The two front-runners for the leadership of the Ontario Liberal Party are women, and while that shouldn't be news in 2012, it is.

Women have often faced a hostile climate in the legislature

The battle lines are now clearer in the Ontario Liberal leadership race, and women are included in the top tier of candidates.

Sandra Pupatello and Kathleen Wynne could end up fighting this one out at Ryerson University's new athletic centre in the old Maple Leaf Gardens in downtown Toronto during the leadership convention in late January.
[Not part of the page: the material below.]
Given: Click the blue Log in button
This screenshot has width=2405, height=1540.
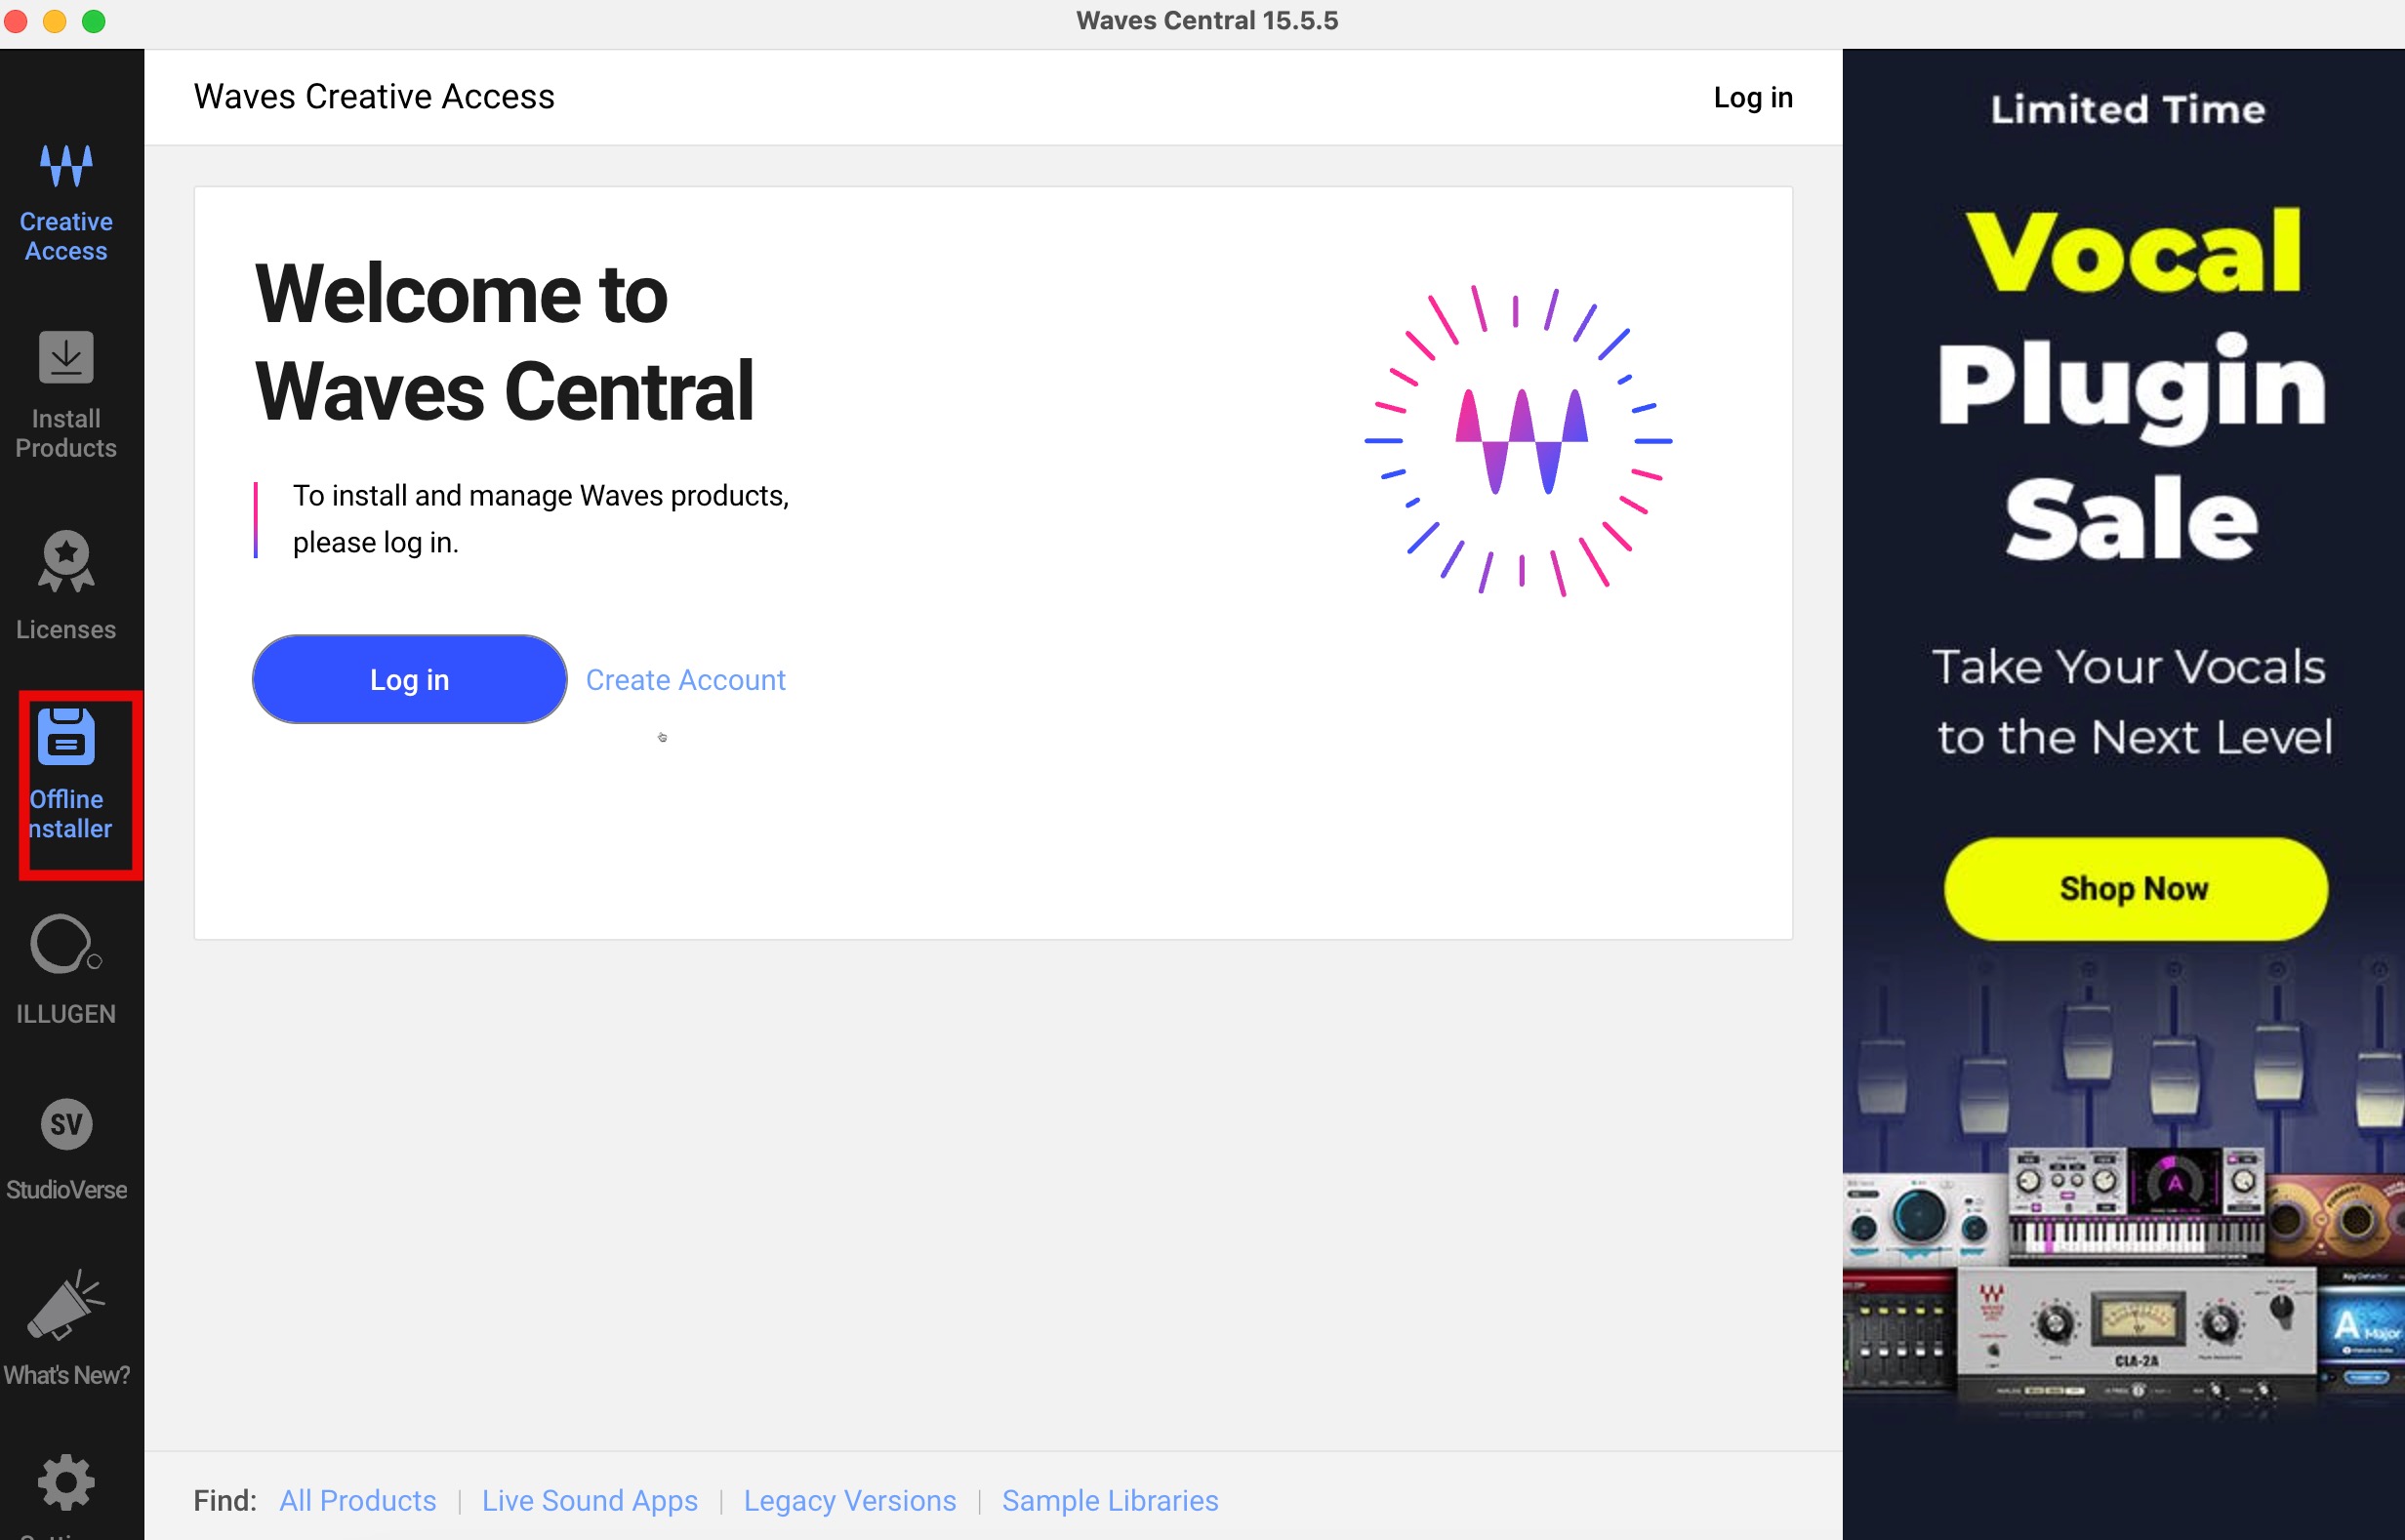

They'll be facing off against the likes of erstwhile cabinet ministers Charles SousaEric HoskinsGerard Kennedy and Glen Murray — and perhaps Minister of Government Services Harinder Takhar — all who may well end up using the race to set themselves up for an improved cabinet spot in a Pupatello or Wynne administration.

The fact that two women are in the running for that corner office on the second floor at Queen's Park currently occupied by departing Premier Dalton McGuinty should not be an issue in 2012 or 2013.

But it is, because the legislature has been — and in large measure continues to be — an Old Boys club, where some still think that women in politics ought to be making sandwiches for the campaign, while the men make all the decisions that matter.

Gender among legislature insiders matters

Sandra Pupatello, a former Liberal cabiniet minister who decided not to seek re-election in last year's election, now wants to lead the party. (Nathan Denette/Canadian Press)

It wasn’t so long ago that the Liberals elected a female leader in Lyn McLeod, in 1992, who lost her first and only election in 1995. McLeod’s gender was an issue — though perhaps not so much for the electorate as it was for her own party.

Her central campaign staff in that election will clearly remember the Liberal candidates who called to say: "Keep the leader out of my riding."

The reason? Many of these men didn’t want to acknowledge that they "reported" to a woman or, as some candidates themselves told me privately, "a skirt."

McLeod was by no means the only female party leader back then. Audrey McLaughlin had been leader of the federal NDP for a few years already, Conservative Kim Campbell was about to become a Canadian prime minister — albeit one who lasted only four months — and there were several women running provincial parties in varying states of disarray.

Ontario, though, was something of a special case, as Hamilton MPP Sheila Copps had already discovered in the 1980s.

The young and brash debater faced a daily barrage from the under-occupied Conservative backbench of the day, who amused themselves by sending cutout pictures of the Toronto Sun’s "Sunshine Girl" to her desk in an envelope.

Copps herself told me for my unpublished master’s thesis for Ottawa's Carleton University on women in politics that these photos invariably came across the floor with the model’s breasts circled and the caption: "Are yours this big?"

Horwath faced questions from her own party

More recently, NDP Leader Andrea Horwath faced questions from inside her male-dominated caucus about her ability to lead. Those issues, however, have subsided since her strong showing in last year's general election.

Kathleen Wynne was the second person to declare an intention to run for the Liberal leadership after Glen Murray. (Frank Gunn/Canadian Press)

Meanwhile, it took a group of female Liberal cabinet ministers, including Wynne, to stand up to other Liberal MPPs to insist they stop catcalls sent Horwath's way and treat her with the respect she was due as an MPP and party leader.

Wynne herself was told by Progressive Conservative MPP Garfield Dunlop during a May 16 question period to "calm down, lady!" She asked for an apology. It was never given.

When I first began covering Ontario politics in the 1980s, there were only six female MPPs in a parliament of 125 seats. There are now 30 women in a parliament of 107 members.

There are also four serving women premiers at the moment, in three of the four biggest provinces – Quebec, Alberta and B.C. The Alberta race, in fact, was essentially a contest between two parties, both led by women.

But it is probably going to take a woman in the premier's office to once and for all close down the culture of the Old Boys club.

That change — long overdue in the view of many people — may begin in January.

But with slumping popularity, the Liberals and their new female premier — should that be the case — may find themselves looking for new offices at Queen’s Park after what is expected to be a spring election.